(Exercise instructions): Scan the material and copy out each line where the word "Image" occurs.

(Information shown):
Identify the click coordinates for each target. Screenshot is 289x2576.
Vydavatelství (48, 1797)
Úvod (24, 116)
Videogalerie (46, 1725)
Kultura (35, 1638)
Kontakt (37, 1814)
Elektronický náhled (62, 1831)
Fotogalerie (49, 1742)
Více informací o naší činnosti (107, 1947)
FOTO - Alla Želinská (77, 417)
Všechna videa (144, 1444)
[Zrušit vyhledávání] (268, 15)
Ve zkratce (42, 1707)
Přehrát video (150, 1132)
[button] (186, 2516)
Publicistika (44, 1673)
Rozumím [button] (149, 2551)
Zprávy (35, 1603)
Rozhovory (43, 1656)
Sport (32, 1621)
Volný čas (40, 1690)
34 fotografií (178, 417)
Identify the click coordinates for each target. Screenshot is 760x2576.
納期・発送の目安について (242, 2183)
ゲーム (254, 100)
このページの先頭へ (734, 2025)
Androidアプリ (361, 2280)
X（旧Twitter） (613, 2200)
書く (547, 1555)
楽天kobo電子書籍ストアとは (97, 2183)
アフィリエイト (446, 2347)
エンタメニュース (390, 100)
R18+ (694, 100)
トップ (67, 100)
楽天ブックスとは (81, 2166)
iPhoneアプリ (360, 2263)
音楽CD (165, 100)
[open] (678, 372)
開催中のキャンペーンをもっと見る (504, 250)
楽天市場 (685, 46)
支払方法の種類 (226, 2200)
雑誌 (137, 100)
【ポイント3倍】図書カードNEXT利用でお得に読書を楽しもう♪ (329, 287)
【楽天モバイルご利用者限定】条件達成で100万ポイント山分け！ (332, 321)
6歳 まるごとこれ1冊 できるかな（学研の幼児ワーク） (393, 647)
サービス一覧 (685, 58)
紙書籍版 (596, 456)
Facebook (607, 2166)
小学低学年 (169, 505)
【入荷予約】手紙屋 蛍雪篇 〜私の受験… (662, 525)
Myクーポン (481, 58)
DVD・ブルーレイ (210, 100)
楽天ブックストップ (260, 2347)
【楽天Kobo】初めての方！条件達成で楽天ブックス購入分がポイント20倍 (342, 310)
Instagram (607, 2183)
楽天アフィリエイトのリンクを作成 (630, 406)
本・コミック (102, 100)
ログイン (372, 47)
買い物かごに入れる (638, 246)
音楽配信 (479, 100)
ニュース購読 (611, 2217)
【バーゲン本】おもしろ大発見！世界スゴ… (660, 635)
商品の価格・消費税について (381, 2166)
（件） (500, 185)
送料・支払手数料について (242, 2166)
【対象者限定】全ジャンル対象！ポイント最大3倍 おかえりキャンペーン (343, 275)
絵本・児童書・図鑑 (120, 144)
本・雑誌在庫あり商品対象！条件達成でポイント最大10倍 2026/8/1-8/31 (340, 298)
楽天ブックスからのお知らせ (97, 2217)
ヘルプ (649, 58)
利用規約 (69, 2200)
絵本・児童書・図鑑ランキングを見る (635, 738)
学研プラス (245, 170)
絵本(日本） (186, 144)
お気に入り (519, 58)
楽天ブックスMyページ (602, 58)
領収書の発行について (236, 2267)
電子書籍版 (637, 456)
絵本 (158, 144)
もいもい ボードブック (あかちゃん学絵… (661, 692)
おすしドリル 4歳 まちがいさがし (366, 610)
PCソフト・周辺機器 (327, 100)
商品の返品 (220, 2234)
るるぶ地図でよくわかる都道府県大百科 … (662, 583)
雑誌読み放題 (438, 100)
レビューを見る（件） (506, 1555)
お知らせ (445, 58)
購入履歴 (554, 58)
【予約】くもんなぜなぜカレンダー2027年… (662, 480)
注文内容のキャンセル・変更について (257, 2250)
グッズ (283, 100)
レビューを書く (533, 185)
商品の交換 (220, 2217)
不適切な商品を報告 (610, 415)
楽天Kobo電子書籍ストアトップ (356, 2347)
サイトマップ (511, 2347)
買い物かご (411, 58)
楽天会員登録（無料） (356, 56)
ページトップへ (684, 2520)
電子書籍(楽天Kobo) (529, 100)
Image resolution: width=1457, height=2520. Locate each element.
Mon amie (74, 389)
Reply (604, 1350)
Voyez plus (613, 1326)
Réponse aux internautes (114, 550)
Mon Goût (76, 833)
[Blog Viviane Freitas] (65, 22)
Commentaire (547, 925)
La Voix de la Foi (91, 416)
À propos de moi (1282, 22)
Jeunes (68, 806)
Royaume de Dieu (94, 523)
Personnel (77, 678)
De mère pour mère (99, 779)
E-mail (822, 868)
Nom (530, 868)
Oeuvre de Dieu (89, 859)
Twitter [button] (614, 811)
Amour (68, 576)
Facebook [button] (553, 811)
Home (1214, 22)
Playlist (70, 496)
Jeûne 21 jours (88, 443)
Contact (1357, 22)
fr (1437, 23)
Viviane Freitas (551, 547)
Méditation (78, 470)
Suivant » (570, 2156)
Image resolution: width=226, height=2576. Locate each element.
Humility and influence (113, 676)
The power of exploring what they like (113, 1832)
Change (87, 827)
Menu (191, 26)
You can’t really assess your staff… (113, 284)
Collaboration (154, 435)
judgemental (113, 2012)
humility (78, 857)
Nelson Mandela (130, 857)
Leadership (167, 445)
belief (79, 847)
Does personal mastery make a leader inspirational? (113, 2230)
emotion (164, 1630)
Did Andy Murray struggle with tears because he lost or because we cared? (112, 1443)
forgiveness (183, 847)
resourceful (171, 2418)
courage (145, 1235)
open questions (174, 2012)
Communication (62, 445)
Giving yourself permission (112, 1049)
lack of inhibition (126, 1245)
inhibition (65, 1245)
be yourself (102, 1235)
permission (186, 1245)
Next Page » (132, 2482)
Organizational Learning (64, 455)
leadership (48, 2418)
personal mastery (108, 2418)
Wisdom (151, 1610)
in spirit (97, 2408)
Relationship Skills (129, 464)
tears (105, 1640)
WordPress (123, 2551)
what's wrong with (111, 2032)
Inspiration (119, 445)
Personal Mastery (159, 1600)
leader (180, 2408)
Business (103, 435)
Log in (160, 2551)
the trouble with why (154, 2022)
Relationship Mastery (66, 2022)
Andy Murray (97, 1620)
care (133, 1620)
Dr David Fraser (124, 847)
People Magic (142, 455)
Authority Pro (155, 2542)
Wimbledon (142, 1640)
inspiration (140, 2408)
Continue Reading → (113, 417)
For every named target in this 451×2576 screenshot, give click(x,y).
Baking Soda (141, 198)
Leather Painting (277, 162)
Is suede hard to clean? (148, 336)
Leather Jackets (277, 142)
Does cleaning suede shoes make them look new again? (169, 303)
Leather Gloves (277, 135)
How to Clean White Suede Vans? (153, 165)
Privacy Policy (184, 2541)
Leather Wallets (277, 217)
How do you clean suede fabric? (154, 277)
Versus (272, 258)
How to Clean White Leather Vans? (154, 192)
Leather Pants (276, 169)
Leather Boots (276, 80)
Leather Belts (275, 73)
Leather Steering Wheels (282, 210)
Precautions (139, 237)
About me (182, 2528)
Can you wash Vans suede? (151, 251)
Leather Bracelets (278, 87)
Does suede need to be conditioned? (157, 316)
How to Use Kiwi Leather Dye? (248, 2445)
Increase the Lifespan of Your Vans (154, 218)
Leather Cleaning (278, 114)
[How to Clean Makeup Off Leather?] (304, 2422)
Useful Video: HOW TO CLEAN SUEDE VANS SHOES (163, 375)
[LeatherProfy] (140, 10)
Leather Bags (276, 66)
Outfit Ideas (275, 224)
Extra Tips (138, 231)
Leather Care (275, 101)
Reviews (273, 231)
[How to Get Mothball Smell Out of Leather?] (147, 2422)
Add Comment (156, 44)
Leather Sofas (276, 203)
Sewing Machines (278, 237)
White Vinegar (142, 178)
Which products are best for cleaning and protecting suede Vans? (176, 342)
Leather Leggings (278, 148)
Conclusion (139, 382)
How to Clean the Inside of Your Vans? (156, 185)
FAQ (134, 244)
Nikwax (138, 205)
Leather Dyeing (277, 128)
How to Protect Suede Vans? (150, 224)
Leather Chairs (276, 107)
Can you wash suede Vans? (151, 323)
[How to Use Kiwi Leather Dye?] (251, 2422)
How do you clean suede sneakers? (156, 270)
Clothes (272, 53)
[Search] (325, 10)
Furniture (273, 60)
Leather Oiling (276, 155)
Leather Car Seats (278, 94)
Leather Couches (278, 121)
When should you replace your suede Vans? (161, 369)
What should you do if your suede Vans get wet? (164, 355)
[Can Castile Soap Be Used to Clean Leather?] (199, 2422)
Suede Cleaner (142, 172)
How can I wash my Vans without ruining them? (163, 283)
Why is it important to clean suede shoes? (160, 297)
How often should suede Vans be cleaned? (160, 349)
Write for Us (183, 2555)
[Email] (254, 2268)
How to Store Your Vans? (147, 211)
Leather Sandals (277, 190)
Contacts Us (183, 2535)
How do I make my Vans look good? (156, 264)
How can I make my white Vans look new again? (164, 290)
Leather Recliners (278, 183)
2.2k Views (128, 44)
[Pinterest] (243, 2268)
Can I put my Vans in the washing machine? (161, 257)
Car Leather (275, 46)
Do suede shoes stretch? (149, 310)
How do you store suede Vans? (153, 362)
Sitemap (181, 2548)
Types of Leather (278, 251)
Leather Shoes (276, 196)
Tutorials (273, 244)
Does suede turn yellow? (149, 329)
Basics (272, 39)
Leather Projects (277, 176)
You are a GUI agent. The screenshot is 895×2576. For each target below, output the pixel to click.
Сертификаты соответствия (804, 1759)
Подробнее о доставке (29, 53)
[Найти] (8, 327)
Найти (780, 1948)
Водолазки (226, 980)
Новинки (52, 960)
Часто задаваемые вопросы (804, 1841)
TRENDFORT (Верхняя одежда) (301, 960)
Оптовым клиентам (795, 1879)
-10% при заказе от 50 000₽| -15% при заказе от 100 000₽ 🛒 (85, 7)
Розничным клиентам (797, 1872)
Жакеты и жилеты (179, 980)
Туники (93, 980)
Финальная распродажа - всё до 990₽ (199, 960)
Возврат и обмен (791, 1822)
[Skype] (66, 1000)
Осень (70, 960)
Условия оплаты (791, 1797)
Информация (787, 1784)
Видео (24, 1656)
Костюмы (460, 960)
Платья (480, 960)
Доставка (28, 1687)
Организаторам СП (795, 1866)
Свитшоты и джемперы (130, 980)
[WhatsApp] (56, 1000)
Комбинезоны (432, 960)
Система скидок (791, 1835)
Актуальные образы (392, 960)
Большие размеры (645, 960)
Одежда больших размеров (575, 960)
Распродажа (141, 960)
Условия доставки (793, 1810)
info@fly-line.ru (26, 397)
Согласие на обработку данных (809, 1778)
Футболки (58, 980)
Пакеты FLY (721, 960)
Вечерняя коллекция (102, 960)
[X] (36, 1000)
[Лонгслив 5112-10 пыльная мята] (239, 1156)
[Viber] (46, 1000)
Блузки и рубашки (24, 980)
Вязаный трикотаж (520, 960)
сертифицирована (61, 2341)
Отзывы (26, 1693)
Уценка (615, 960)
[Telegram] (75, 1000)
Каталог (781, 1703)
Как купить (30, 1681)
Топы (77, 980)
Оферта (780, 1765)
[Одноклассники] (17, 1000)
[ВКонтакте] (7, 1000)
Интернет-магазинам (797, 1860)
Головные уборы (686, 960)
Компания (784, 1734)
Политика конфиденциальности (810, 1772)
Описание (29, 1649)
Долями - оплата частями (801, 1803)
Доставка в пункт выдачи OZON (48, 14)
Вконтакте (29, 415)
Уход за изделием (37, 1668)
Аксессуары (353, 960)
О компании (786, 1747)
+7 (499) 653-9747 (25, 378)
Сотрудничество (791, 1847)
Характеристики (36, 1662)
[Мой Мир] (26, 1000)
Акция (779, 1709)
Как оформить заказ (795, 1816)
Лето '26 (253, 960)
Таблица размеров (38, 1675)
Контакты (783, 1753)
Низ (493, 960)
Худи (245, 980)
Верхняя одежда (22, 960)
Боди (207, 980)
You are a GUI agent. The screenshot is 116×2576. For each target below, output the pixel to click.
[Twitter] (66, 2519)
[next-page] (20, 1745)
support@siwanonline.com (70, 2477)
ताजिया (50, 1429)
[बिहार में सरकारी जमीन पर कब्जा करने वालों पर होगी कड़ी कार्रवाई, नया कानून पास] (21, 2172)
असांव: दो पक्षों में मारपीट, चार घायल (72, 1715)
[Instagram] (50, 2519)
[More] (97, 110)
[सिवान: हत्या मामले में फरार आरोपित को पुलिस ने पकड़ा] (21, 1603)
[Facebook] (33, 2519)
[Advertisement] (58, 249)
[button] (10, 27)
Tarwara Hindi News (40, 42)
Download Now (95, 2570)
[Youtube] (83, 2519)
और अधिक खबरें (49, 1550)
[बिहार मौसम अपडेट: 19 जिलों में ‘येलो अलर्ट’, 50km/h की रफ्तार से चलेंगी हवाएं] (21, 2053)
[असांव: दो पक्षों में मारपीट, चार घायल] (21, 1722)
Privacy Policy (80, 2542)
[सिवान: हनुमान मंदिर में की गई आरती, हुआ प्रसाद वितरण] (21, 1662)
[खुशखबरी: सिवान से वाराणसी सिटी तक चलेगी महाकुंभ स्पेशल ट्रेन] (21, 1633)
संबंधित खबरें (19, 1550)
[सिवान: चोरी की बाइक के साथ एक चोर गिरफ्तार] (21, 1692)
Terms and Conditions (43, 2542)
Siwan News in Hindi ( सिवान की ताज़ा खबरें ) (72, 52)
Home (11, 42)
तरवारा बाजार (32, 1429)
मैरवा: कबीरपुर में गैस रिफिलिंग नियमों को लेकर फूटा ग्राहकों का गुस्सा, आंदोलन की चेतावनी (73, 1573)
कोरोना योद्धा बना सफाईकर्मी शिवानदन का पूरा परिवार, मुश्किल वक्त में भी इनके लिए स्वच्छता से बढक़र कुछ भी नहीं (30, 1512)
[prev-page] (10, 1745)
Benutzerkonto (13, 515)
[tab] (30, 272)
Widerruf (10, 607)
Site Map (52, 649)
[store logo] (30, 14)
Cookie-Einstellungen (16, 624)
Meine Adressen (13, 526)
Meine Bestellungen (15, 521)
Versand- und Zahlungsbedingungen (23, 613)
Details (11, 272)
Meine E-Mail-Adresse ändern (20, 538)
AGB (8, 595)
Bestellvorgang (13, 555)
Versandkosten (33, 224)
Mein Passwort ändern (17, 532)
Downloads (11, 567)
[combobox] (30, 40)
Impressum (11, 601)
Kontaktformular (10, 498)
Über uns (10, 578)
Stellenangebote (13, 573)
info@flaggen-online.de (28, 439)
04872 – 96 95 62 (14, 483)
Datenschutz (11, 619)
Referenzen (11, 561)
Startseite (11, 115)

(Response):
Image resolution: width=1457, height=2520. Locate each element.
Image resolution: width=226, height=2576. Locate each element.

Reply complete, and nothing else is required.